Medicina territoriale. Fismu: “Riforma in alto mare, manca ancora l’atto di indirizzo”

Medicina territoriale. Fismu: “Riforma in alto mare, manca ancora l’atto di indirizzo”
"Prioritario chiudere intanto il triennio economico 2019-2021". Le proposte e la denuncia della Federazione Italiana Sindacale Medici Uniti alla vigilia della segreteria nazionale convocata sabato a Roma per fare il punto dell'attuale situazione.

In attesa della formazione del nuovo Governo, e di sapere il nome del nuovo ministro della Salute, crescono l’incertezza e le preoccupazioni per la grave situazione in cui versa la medicina generale e del territorio e per l’immobilismo che condiziona questo settore strategico del Ssn. Federazione Italiana Sindacale Medici Uniti-Fismu visto il quadro politico (e alla luce dei recenti congressi di altre organizzazioni sindacali), ha convocato per sabato, a Roma, una segreteria nazionale per fare il punto.

Il segretario nazionale di Fismu, Francesco Esposito, alla vigilia dell’appuntamento, denuncia: “Siamo in alto mare, c’è molta preoccupazione regna l’incertezza: da un lato assistiamo al via libera agli atti di indirizzo della dirigenza, oltretutto fortemente deficitario, e della specialistica ambulatoriale, dall’altro non si si muove nulla, nonostante si fosse annunciato, urbi et orbi, che una della principali priorità del Pnrr fosse la riforma della medicina generale e del territorio. Le tanto reclamizzate Case di comunità, quindi, rimangono un mistero”.
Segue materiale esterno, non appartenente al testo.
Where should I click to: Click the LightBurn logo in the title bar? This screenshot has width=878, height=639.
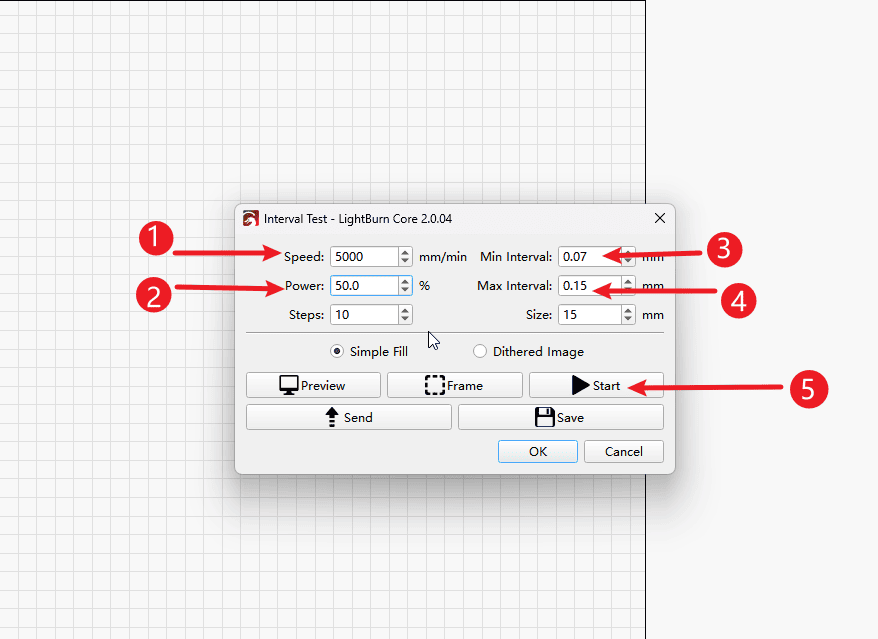tap(251, 218)
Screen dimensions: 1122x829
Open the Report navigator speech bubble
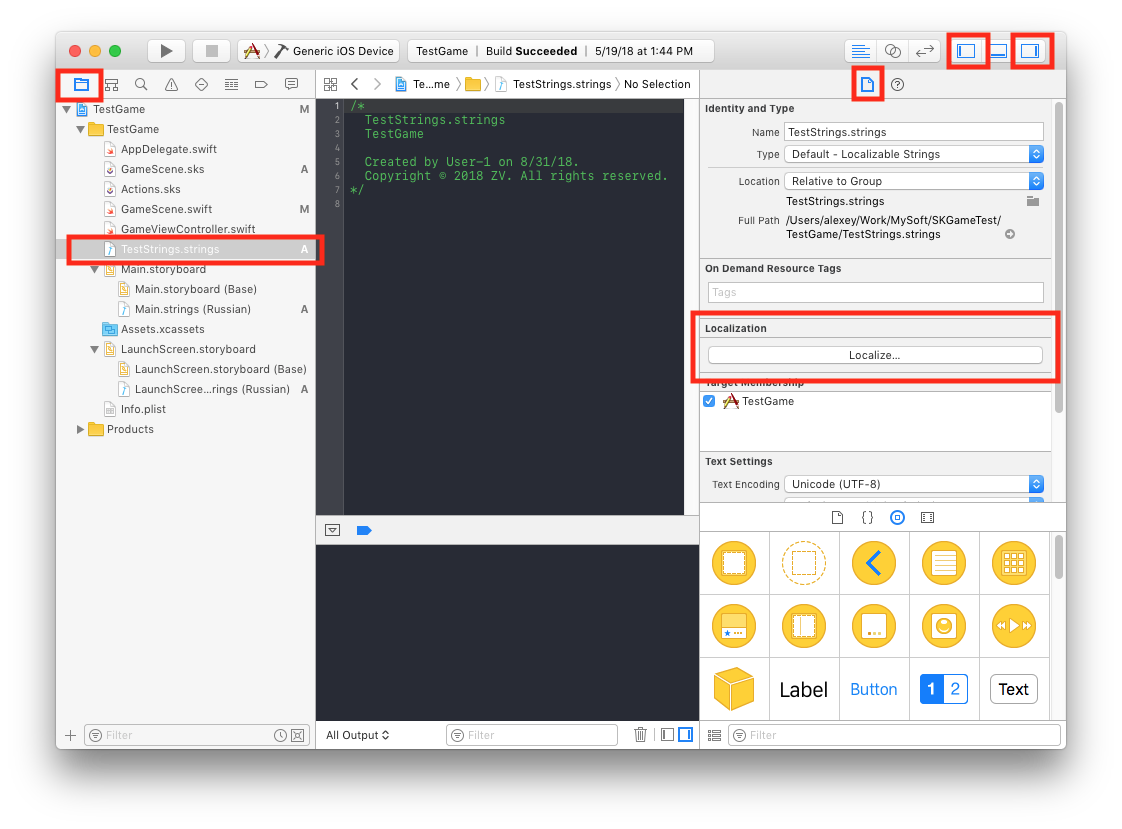click(291, 84)
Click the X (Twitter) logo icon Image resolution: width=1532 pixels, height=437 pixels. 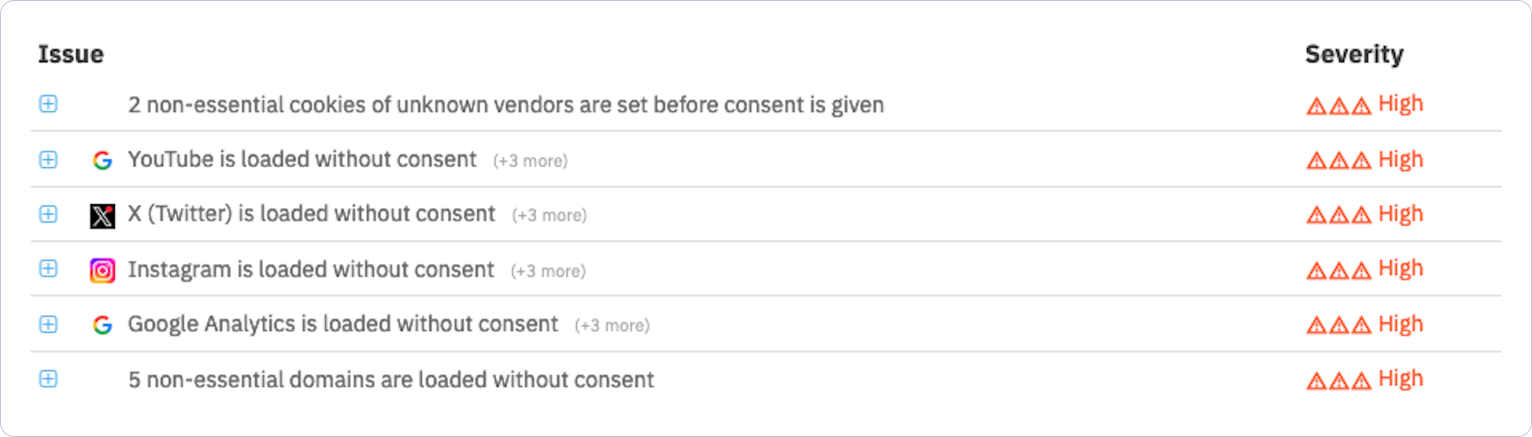click(x=102, y=215)
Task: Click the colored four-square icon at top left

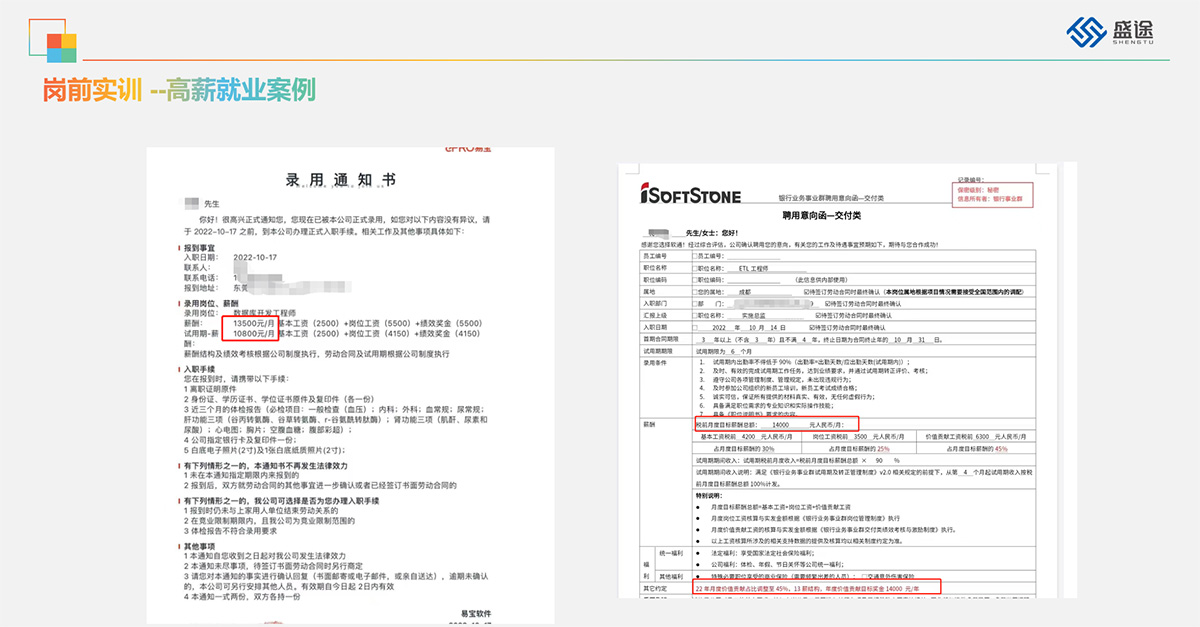Action: (60, 46)
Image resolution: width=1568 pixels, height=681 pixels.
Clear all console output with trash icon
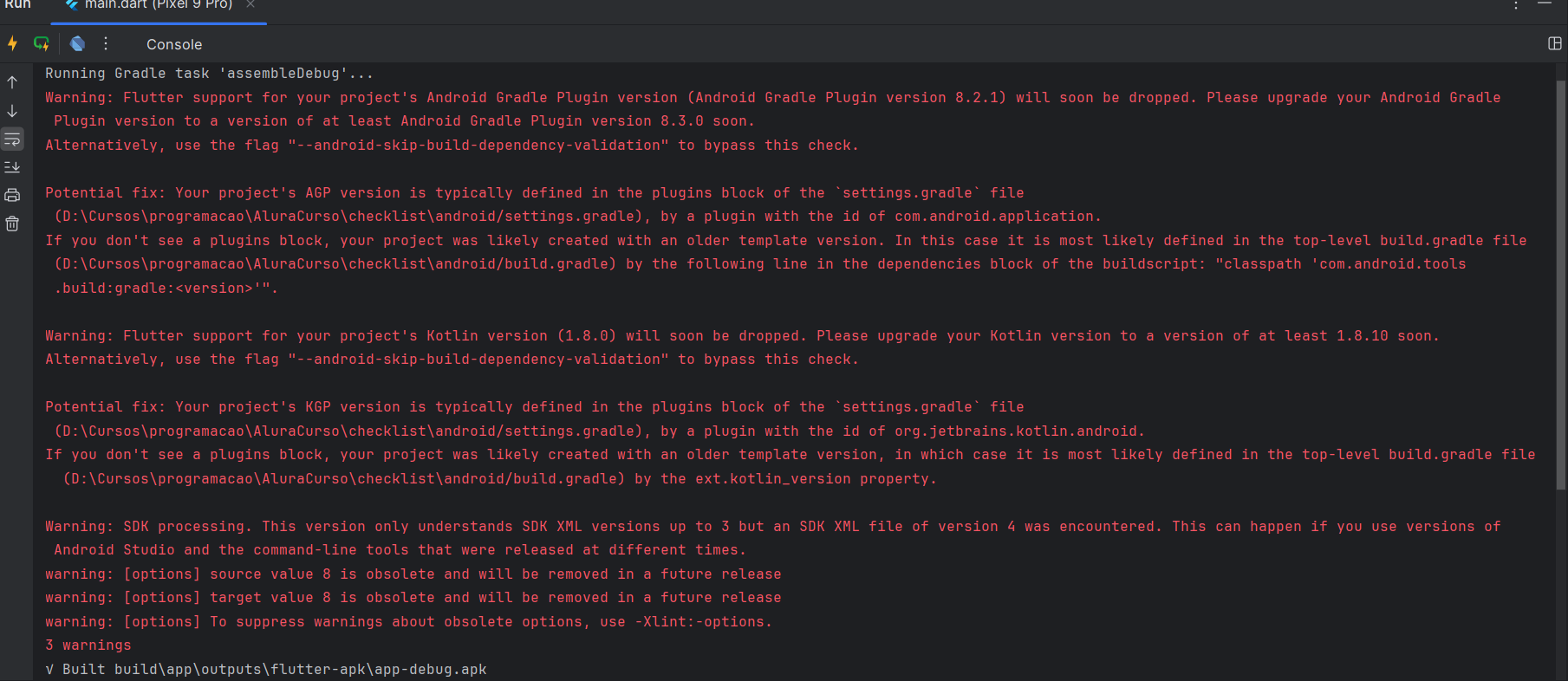point(12,224)

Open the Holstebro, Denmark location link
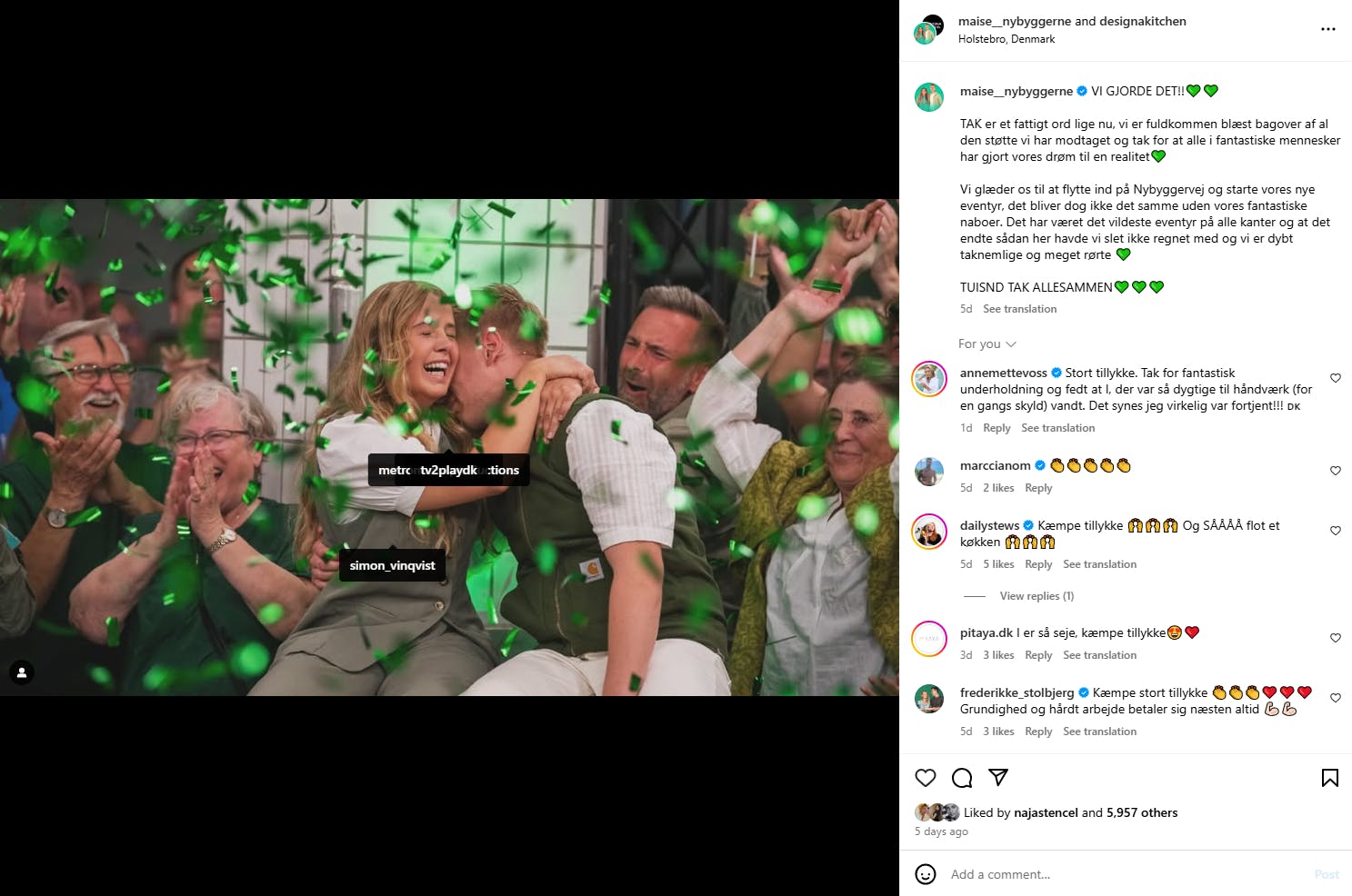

“Dove è finito l’impegno delle Regioni, del Comitato di settore e della stessa Sisac a fare l’atto di indirizzo e per la riapertura delle trattative – continua il segretario Fismu –  dove è finita l’urgenza di dare risposte all’agenda che ci dettava il Pnrr?”.

“E allora – conclude Esposito – in questa sede facciamo una proposta, che spero sia la  base comune di tutti i sindacati, ora che hanno finito la stagione congressuale: si chiuda intanto il triennio economico 2019-2021. Quindi si faccia un fronte unito rispetto al nuovo governo, che secondo le dichiarazioni di molti partiti di maggioranza, potrebbe avere una diversa concezione della riforma della medicina generale e territoriale. Certo, speriamo che il modello non sia quello lombardo, marchigiano o siciliano, ma che ci sia la disponibilità a un dialogo aperto e attento alle proposte dei medici. E soprattutto che si arrivi subito a un nuovo atto di indirizzo, come fatto con la dirigenza medica e la specialistica ambulatoriale”.